[Work to complete]
Could you restate, exactly and with nothing added, the lines from the start of the data through the line that holds "The width and", leaving the pictures out?
/---
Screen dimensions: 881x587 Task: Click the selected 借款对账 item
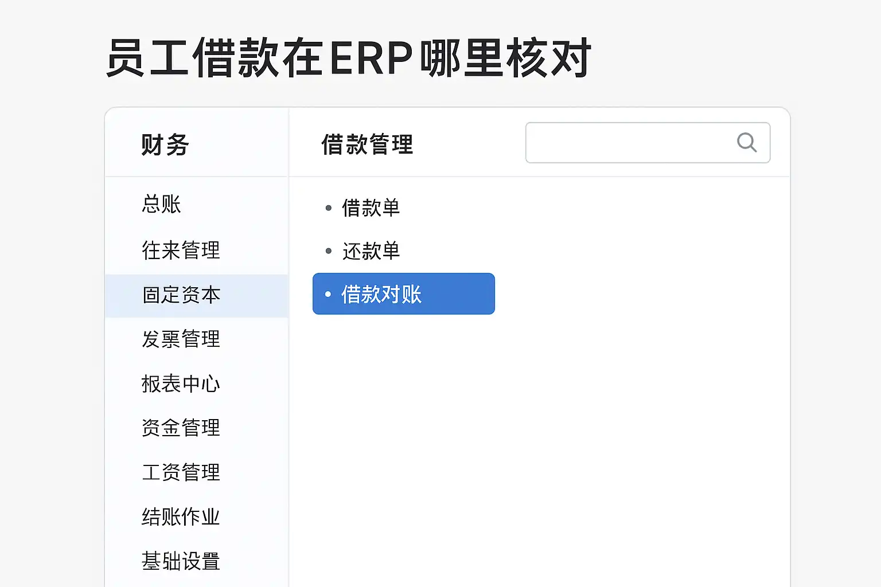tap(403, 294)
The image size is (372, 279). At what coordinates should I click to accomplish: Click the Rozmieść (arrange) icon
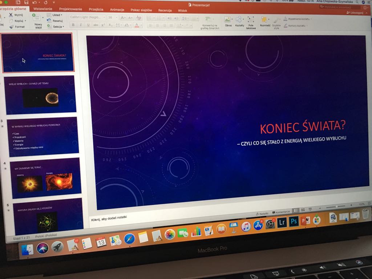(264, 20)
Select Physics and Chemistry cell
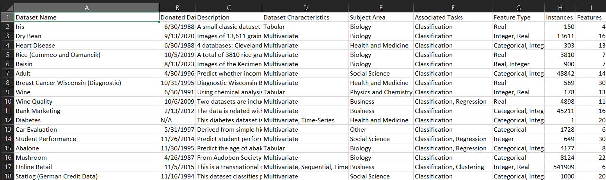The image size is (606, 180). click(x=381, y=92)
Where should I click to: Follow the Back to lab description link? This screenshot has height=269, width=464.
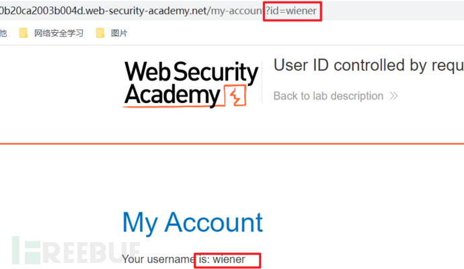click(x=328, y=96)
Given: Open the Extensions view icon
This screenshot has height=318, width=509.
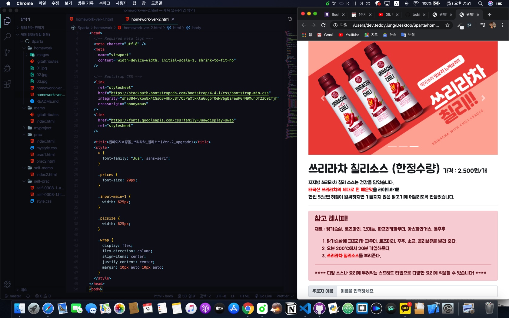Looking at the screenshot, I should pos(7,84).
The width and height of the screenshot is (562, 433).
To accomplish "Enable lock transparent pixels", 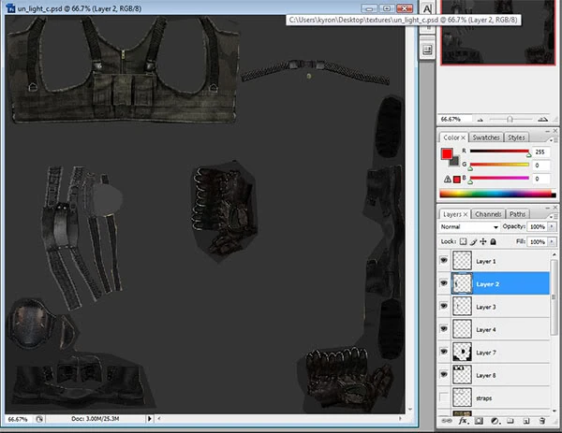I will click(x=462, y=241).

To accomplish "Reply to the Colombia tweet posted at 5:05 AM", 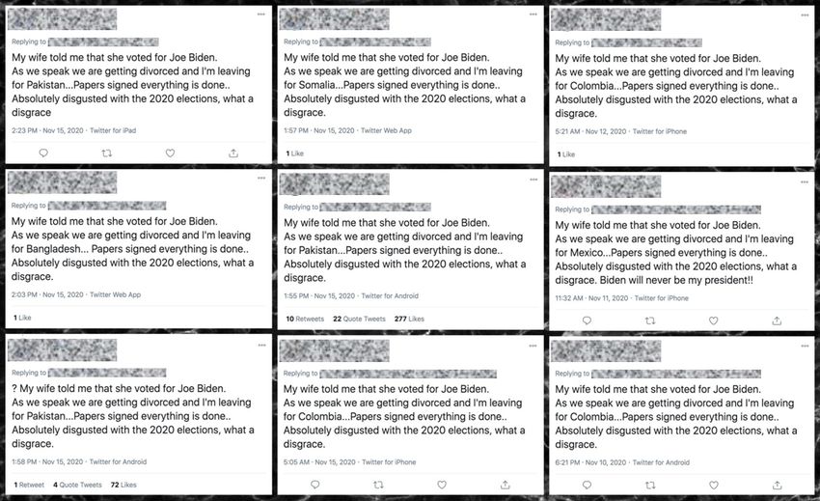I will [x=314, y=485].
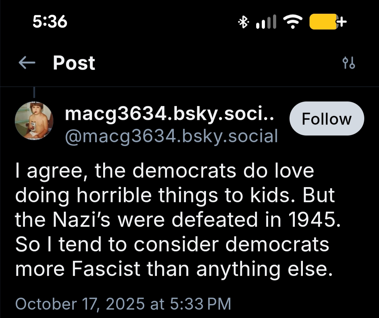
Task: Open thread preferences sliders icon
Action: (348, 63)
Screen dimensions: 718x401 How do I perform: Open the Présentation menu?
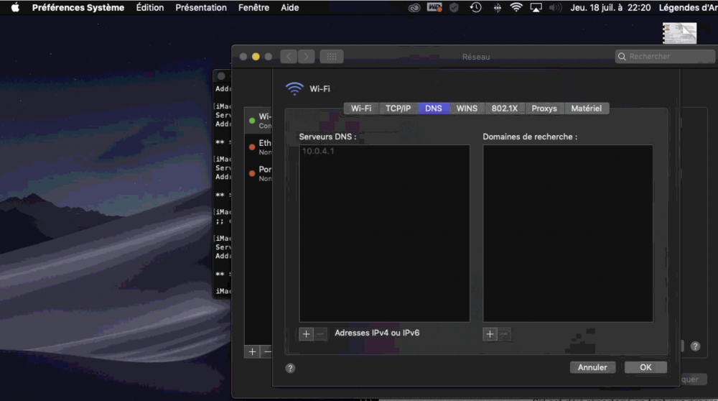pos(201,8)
\---
[Exercise answer]
Screen dimensions: 881x587 Task: Click the selected 借款对账 item
tap(403, 294)
The image size is (372, 279). At what coordinates should I click to accomplish: Click the Rozmieść (arrange) icon
(264, 20)
Select Physics and Chemistry cell
The image size is (606, 180). click(x=381, y=92)
Where should I click to: Follow the Back to lab description link? This screenshot has height=269, width=464.
click(x=328, y=96)
Given: Open the Extensions view icon
This screenshot has height=318, width=509.
Looking at the screenshot, I should pos(7,84).
The width and height of the screenshot is (562, 433).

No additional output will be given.